Belgian politician (1949–2022)

Jan Béghin (7 September 1949 – 3 May 2022) was a Belgian politician for the Flemish Socialist Party (SP.A) and the Christian Democratic and Flemish (CD&V) party.

==Biography==
Béghin was the son of a Francophone father and a Dutch-speaking mother and spent his childhood in Ganshoren. He attended secondary school at the Heilig-Hartcollege before obtaining a master's degree in mathematics and in economic sciences from KU Leuven.

In 1971, Béghin was elected to the municipal council of Ganshoren as a member of CD&V. He was schepen of public works and Dutch culture from 1977 to 2000. He left the municipal council in 2005. From 1972 to 1989, he was a member of the Dutch Commission for the Culture of the Brussels Agglomeration, of which he was vice-president from 1979 to 1988, and chairman from 1988 to 1989. From 1982 to 1988, he was also director of the Contact- en Cultuurcentrum Brussel.

On 12 July 1989, Béghin became a member of the newly formed Parliament of the Brussels-Capital Region.
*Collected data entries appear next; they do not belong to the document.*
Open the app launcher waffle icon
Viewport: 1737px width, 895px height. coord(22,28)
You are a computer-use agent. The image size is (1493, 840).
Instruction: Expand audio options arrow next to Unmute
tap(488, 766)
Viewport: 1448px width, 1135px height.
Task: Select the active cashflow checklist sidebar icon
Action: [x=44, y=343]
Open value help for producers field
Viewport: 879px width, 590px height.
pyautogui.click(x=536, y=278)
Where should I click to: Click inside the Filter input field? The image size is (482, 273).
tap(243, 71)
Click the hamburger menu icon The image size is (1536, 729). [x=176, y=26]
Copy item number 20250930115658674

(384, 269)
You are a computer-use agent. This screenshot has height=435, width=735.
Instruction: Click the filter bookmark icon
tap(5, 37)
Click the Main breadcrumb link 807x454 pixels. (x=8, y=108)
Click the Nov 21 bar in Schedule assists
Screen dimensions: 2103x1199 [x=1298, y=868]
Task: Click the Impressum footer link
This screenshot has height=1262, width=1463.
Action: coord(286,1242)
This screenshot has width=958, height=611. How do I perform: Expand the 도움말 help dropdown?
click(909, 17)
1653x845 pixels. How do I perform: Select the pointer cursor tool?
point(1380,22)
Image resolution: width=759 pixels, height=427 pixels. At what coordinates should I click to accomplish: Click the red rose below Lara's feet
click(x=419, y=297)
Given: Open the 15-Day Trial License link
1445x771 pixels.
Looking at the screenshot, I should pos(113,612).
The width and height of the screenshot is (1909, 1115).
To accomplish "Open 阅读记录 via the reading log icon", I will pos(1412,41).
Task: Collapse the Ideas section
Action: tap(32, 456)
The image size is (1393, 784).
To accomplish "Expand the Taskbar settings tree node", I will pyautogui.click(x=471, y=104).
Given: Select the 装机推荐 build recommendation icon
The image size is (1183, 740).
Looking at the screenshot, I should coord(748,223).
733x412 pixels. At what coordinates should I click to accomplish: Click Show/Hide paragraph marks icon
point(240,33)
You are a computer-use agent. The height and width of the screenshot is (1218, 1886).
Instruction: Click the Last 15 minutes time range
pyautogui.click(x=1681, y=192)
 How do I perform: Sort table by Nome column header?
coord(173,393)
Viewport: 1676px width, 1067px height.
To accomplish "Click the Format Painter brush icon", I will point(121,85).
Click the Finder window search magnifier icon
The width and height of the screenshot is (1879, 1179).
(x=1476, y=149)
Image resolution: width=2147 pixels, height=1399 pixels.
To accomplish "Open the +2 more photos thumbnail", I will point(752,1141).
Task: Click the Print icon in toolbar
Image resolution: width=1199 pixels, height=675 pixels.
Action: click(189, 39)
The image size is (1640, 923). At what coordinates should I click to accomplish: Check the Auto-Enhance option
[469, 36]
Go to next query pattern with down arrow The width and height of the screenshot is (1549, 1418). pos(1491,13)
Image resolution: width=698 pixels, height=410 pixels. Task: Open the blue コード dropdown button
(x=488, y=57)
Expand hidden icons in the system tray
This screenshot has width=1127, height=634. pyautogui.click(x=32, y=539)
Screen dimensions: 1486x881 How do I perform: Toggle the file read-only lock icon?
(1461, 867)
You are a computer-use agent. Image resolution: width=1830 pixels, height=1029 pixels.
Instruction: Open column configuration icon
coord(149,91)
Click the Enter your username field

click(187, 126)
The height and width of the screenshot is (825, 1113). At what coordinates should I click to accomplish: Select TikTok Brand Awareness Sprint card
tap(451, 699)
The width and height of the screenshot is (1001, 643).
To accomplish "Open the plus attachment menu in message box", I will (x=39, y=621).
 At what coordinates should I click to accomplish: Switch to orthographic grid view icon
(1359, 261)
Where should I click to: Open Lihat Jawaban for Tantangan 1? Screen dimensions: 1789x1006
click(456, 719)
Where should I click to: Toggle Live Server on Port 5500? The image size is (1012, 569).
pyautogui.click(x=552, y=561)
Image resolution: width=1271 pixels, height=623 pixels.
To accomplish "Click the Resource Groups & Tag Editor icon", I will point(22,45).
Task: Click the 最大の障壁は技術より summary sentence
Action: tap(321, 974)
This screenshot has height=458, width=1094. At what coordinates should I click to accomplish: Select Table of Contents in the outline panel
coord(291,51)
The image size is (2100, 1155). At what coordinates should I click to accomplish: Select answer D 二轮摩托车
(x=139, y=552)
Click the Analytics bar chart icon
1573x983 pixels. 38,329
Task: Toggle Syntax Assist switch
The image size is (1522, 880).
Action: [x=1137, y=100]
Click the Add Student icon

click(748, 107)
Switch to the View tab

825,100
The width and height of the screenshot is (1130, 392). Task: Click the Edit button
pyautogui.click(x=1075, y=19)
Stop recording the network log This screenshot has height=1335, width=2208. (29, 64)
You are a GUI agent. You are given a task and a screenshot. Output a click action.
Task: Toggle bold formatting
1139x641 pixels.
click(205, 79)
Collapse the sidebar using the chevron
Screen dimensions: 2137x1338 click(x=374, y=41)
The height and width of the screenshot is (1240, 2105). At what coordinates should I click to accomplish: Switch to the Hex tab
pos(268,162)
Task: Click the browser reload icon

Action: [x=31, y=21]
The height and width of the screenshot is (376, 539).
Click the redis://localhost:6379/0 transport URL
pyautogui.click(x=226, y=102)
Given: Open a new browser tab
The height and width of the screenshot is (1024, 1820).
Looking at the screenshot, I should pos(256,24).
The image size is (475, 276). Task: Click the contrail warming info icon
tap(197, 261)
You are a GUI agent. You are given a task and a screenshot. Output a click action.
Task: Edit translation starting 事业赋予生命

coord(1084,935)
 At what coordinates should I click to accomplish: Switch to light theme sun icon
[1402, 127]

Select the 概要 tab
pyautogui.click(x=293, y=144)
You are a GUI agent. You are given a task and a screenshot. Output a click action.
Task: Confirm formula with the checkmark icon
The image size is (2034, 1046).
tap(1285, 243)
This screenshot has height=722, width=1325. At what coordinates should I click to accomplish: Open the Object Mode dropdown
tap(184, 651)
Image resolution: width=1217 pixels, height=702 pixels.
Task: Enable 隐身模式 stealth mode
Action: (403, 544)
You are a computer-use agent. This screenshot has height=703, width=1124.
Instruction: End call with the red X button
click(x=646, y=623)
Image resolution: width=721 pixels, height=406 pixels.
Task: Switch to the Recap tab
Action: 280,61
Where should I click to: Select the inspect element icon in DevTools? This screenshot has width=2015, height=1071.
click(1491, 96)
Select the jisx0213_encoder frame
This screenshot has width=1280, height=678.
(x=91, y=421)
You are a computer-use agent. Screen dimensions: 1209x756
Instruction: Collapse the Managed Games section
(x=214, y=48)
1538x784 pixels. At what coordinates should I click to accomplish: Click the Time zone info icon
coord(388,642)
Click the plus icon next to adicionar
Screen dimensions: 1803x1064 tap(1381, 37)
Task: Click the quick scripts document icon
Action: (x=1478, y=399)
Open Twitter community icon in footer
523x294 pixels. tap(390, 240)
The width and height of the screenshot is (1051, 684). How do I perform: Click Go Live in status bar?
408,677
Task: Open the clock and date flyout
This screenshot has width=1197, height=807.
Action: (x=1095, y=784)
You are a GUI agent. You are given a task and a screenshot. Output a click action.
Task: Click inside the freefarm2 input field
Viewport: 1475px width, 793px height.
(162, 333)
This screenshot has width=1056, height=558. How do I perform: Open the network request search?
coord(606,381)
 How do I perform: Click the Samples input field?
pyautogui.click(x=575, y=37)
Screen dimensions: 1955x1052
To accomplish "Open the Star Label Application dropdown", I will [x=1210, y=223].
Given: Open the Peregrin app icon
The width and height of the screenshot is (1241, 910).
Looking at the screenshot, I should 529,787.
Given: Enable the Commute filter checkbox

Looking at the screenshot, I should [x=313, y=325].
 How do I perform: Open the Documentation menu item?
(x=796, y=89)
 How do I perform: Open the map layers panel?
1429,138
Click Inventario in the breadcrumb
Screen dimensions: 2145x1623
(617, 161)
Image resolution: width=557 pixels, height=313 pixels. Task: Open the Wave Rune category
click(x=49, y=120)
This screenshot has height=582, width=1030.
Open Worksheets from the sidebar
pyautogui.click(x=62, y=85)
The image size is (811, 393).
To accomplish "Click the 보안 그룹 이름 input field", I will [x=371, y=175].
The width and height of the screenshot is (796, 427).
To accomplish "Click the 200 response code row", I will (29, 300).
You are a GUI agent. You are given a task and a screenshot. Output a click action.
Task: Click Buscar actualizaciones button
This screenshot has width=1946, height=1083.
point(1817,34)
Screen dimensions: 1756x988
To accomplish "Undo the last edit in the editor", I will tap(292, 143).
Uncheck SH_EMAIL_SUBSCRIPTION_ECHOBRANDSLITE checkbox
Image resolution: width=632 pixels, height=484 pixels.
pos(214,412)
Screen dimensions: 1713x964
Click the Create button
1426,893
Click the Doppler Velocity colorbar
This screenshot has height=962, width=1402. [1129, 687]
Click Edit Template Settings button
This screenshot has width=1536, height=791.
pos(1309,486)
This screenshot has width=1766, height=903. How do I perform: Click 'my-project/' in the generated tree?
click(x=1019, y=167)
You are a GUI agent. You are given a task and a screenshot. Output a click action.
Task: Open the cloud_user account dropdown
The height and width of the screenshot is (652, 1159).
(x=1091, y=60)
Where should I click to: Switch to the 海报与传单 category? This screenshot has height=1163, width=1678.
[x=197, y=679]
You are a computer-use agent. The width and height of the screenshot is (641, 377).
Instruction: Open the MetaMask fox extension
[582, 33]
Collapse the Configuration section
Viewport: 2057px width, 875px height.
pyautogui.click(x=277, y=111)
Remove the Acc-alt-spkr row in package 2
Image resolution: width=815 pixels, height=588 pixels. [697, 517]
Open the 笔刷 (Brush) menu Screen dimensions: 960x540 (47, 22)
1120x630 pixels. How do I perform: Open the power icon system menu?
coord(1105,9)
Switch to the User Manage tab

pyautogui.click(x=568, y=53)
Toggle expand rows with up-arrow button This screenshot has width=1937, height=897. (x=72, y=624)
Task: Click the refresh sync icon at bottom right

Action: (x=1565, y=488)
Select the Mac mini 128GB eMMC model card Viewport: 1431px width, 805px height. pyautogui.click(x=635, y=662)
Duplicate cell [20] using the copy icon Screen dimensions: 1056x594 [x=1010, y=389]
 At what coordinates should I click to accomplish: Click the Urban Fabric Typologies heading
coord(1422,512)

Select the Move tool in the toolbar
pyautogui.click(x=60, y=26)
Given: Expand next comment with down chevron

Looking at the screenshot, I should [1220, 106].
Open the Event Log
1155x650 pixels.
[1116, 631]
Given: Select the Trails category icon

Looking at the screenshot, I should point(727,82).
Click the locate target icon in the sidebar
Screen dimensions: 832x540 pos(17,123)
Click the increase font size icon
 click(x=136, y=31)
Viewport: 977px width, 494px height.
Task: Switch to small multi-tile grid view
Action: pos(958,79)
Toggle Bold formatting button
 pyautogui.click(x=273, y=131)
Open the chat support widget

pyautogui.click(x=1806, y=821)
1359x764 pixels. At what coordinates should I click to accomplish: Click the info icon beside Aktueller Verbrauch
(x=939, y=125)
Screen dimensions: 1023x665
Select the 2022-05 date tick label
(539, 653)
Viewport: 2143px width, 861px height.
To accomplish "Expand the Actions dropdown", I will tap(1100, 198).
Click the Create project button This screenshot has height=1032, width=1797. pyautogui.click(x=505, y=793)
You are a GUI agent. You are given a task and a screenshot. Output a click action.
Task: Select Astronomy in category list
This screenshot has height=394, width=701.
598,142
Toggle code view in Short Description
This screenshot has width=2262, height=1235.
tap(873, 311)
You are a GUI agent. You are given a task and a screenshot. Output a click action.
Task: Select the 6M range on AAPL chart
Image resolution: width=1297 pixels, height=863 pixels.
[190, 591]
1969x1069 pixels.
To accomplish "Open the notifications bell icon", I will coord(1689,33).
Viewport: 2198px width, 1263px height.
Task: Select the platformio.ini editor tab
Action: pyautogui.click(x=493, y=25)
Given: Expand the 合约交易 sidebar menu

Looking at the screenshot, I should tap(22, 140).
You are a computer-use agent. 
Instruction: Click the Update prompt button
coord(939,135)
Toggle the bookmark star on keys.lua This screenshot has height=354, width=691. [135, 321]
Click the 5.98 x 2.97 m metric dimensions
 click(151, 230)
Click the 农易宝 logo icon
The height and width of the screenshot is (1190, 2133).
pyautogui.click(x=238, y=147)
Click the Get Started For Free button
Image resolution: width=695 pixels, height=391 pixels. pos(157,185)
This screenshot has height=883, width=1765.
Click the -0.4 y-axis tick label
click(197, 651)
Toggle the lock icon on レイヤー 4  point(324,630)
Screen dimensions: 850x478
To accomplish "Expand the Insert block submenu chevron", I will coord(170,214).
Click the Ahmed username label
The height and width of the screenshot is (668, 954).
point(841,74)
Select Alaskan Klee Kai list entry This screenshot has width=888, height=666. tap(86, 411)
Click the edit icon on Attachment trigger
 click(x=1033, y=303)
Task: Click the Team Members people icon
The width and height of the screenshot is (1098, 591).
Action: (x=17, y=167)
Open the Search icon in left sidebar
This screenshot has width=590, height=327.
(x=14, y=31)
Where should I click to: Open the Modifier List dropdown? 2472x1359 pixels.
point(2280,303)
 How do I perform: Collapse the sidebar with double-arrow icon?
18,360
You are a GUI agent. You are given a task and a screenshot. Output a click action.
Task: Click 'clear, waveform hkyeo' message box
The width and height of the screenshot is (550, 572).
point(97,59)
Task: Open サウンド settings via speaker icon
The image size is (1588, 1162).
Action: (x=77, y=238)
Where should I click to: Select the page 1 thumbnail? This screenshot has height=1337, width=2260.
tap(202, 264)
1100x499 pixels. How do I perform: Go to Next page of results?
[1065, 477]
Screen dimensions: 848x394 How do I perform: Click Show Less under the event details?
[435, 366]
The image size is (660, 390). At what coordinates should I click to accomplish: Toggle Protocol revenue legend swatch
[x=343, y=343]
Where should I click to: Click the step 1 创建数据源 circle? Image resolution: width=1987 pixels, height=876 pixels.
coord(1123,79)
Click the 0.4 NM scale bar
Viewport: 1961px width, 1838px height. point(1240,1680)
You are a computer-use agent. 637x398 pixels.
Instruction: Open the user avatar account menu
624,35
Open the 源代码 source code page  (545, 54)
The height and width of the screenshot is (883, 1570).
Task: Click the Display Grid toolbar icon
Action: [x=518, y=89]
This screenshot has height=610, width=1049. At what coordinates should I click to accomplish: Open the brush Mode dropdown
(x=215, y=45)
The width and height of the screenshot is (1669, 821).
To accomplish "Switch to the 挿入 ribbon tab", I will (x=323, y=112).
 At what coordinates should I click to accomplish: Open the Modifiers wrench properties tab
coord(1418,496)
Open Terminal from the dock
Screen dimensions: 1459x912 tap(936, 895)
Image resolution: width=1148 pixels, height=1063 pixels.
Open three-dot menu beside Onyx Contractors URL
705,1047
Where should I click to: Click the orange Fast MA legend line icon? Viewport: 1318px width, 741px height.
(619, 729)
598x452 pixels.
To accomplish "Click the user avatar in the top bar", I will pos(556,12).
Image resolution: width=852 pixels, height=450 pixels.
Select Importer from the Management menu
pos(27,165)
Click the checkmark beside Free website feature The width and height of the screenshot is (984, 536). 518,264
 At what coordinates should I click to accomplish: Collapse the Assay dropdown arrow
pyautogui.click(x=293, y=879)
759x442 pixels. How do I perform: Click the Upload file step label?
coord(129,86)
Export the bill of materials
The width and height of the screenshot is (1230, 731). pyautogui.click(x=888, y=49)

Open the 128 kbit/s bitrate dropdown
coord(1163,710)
From 1989 to 2009, he was also a member of the Assembly of the Flemish Community Commission. Through his mandate in the Brussels-Capital Region Parliament, he also served in the Flemish Parliament from 1997 to 1999.

In 2004, Béghin switched to the SP.A due to the coalition between CD&V and the New Flemish Alliance, the latter of which he vehemently opposed. In 2009, he retired from the Parliament of the Brussels-Capital Region.

Jan Béghin died in Aalst on 3 May 2022, at the age of 72.